→ Work request
What is needed is an exact copy of every line from the one containing "Open the コラム menu item" through the end of the entries; please set it down without any pictures.

→ Stored data
......
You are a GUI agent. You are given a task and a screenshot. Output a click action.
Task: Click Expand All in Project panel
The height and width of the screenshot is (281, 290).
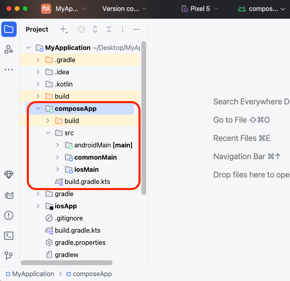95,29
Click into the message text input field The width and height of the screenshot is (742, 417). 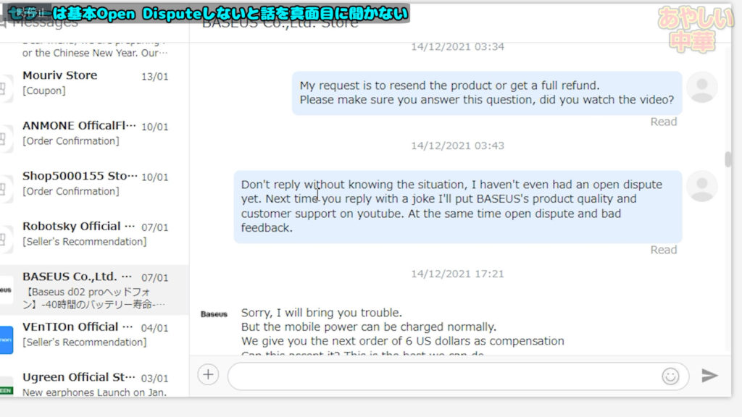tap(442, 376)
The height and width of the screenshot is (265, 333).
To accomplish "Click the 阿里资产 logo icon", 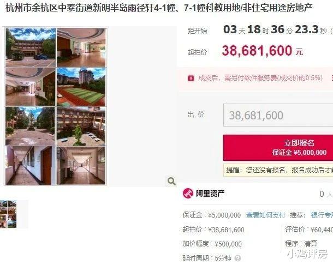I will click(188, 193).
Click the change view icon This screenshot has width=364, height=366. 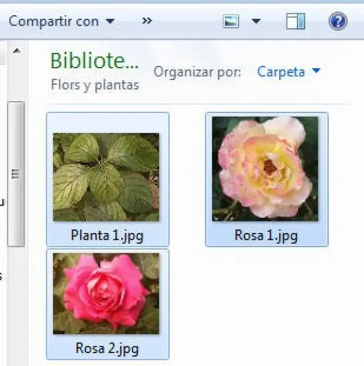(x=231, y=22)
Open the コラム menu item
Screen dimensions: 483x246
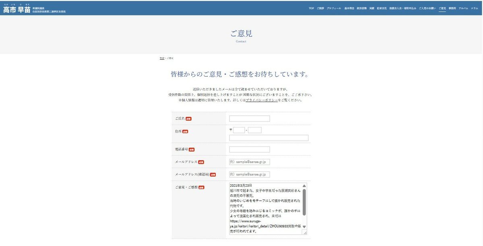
......
→ Answer to this problem
Open the コラム menu item
Screen dimensions: 483x246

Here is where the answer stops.